(Text section)
↓↓↓

Jalen Rose is glad people aren't in an uproar over reports that Sean Miller was paying Deandre Ayton $10,000 per month to play for Arizona. (1:08)

NEW YORK -- Federal prosecutors on Wednesday played a recording to a jury of a phone call in which former Arizona assistant Emanuel "Book" Richardson told aspiring agent Christian Dawkins that Wildcats coach Sean Miller was paying star center Deandre Ayton $10,000 per month while he was enrolled at the school.

Prosecutors played the call, which was intercepted by wiretaps on June 20, 2017, to the jury near the end of their case involving college basketball corruption.

Dawkins and Richardson were discussing how to recruit Ayton as a client to Dawkins' fledgling sports management company.

While talking about Ayton, Richardson told Dawkins, "Sean's got to get the [expletive] out of the way and let us work."

↑↑↑

(Exercises to complete)
a: Copy the basketball corruption article word for word from "Prosecutors played the" up to and including "college basketball corruption.".
b: According to the basketball corruption article, on what date was the phone call between Richardson and Dawkins intercepted by wiretaps?
c: Extend the article on the college basketball corruption trial, picking up after its final sentence.

(Data block)
↓↓↓

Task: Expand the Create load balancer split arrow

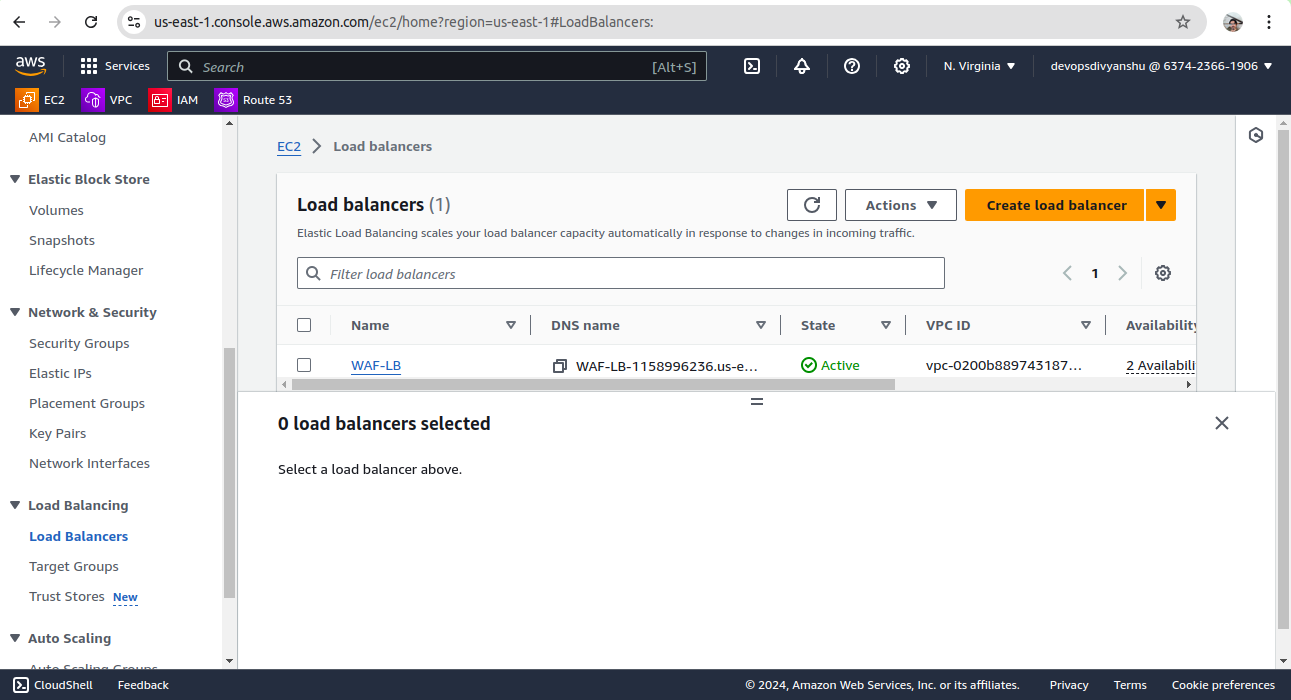Action: [x=1161, y=205]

↑↑↑

(Results of the tasks)
a:
Prosecutors played the call, which was intercepted by wiretaps on June 20, 2017, to the jury near the end of their case involving college basketball corruption.

b: June 20, 2017.

c:
"We'll see how Sean plays it out," Dawkins said.

"You know what he bought per month?" Richardson asked.

"What he do?" Dawkins asked.

"I told you -- 10," Richardson replied.

"He's putting up some real money for them [expletive]," Dawkins responded. "He told me he's getting killed."

"But that's his fault," Richardson said.

During the same call, Richardson and Dawkins discussed how much Richardson would be paid each month by Dawkins' new sports management agency.

"You already know Sean is taking care of Rawle [Alkins] and them," Dawkins said.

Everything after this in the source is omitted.